Quote Originally Posted by Element187
not entirely true. i can play at either NL 100 or NL 50 within my bankroll .. i kept watching these asian players on the world poker tour playing complete crap and just laying waste to the tags at the table.. i wanted to learn that.

so i played at NL 25 playing every connector card, unsuited or suited, up to 2 and 3 gappers, playing for sets with small pocket pairs.

i was draining lots and lots of money, i was playing these cards out of position against a raise and a reraise and kept draining money.

i lost maybe 200$ at the NL25 tables before i started catching and made that back in a couple days, and moved up to NL 50 to give it a try with great success.
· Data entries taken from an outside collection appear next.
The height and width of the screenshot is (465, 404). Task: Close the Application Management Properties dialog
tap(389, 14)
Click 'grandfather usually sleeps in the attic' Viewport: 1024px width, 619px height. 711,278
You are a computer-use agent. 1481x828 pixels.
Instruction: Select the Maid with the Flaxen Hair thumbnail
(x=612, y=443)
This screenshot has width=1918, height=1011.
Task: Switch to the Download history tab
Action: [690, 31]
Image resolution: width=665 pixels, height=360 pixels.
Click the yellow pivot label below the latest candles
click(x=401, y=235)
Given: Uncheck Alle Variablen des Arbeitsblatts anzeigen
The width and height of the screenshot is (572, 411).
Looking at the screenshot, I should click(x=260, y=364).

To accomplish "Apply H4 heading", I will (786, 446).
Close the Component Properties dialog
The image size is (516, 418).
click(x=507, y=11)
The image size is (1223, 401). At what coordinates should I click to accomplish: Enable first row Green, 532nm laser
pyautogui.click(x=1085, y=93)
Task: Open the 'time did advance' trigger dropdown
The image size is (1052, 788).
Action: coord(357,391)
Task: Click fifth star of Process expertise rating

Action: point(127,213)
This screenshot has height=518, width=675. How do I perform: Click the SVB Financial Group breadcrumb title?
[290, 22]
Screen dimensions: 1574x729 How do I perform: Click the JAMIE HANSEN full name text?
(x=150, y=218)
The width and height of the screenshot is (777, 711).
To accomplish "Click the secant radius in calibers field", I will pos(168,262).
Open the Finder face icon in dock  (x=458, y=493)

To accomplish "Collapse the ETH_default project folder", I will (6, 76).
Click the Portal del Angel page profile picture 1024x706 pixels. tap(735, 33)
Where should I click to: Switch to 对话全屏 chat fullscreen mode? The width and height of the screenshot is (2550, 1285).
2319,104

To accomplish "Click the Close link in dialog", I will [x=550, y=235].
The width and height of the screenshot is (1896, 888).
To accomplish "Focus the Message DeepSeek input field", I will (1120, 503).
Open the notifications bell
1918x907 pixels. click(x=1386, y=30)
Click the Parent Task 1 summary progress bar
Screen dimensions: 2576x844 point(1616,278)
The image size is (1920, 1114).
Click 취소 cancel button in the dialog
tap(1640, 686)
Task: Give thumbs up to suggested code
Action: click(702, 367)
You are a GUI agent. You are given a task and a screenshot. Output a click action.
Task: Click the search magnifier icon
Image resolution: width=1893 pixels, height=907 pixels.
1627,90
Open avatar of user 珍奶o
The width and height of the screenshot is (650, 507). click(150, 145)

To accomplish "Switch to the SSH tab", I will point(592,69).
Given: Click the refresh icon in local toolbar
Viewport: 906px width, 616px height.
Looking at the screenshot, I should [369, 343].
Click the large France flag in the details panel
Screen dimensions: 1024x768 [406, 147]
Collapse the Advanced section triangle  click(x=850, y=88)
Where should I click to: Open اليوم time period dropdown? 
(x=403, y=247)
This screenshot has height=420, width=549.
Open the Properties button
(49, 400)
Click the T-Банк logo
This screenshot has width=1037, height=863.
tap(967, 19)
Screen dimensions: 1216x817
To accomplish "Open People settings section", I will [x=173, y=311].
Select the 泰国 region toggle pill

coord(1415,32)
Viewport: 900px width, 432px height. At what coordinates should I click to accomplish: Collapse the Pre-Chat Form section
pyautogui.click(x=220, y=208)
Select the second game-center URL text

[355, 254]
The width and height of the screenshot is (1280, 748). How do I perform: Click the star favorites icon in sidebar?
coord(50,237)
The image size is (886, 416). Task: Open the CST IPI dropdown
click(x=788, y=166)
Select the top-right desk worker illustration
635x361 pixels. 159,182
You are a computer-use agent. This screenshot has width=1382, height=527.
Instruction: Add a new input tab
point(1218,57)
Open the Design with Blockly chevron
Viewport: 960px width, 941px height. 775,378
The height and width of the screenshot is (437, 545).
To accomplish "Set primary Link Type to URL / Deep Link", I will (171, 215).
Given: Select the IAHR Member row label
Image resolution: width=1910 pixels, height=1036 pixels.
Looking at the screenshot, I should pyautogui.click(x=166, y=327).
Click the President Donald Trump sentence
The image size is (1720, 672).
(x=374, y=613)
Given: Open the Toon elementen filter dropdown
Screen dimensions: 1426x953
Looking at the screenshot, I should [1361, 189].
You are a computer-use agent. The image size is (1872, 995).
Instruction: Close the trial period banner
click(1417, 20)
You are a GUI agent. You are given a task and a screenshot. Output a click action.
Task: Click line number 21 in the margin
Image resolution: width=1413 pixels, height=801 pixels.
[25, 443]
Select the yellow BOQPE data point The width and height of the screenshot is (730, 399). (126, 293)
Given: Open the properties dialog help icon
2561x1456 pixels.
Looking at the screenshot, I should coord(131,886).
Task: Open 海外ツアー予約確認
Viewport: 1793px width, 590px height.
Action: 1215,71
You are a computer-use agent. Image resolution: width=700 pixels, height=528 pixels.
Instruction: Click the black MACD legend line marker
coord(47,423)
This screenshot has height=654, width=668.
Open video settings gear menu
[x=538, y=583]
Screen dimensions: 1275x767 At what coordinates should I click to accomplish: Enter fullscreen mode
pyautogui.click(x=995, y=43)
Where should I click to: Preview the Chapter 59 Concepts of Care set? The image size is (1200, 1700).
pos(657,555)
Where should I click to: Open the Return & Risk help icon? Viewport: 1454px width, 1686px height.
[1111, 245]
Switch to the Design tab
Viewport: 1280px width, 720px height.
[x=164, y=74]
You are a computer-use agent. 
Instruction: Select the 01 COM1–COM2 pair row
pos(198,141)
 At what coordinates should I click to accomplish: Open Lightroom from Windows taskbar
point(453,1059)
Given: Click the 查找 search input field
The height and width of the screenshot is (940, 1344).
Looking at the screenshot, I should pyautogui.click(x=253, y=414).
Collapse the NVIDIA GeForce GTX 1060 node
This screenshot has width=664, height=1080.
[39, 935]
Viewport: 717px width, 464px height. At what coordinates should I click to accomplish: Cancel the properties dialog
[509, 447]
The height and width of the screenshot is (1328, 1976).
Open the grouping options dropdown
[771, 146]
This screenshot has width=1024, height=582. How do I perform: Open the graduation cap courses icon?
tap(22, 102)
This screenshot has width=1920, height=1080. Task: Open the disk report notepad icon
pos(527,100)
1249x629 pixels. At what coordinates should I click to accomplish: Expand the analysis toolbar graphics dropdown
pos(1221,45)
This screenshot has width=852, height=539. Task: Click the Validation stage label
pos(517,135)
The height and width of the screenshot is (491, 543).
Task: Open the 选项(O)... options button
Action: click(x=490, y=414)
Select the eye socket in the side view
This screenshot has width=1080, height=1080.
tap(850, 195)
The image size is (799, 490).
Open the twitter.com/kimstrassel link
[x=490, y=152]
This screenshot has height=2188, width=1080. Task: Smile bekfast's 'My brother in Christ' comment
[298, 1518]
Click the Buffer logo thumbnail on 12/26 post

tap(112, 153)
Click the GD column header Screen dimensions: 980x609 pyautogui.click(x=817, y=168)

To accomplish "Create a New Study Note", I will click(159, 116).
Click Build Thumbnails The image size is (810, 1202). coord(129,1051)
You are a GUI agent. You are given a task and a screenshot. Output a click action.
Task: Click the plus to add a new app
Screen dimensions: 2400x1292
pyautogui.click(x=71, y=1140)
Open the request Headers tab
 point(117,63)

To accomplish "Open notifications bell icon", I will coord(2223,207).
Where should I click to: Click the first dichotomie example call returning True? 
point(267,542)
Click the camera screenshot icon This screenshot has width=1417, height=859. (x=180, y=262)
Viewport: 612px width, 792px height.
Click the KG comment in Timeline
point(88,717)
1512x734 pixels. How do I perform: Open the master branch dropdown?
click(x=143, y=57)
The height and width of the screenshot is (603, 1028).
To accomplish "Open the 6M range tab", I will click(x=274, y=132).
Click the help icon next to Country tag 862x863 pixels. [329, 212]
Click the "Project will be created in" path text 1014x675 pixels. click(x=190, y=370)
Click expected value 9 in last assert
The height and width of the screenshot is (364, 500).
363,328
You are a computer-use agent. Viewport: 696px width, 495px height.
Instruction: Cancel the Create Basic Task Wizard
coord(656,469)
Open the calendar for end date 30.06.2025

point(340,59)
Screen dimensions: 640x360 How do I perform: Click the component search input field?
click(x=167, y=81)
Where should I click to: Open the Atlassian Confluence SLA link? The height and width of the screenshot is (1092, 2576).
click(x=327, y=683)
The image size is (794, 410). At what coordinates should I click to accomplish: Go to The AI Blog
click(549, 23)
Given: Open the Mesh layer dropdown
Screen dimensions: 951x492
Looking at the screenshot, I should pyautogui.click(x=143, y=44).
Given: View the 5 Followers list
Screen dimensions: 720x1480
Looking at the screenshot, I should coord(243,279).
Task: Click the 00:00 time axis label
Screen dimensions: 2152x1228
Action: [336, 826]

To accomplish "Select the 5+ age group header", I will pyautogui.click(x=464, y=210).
the most important part of learning the LAG style is to learn your opponents. you have to know the hands they play.. how much they raise for those hands, and go from there. read them for a hand and take them on with garbage in position, and compare the flop to your hand and what it does to your opponents range of hands, if you have the better hand, stuff an all in back at him.
Great post. This mirrors what I want to do once I decide I'm ready to move away from short stack play (likely the end of the summer), and likewise, is what I'd recommend for someone wanting to learn. I'm curious about a few things:

- How do your winnings with big hands compare to your winnings with hidden hands?

- How often do you raise your draws on the flop? Does calling raises and calling with pot odds make a big part of your play, or is it mostly doing the raising yourself (i.e. raising preflop w/ suited connectors if it's limped or calling a preflop raise and then raising or reraising if a draw presents itself)? Is drawing/bluffing out your opponent a significantly bigger part of your play here than catching a hand on the flop?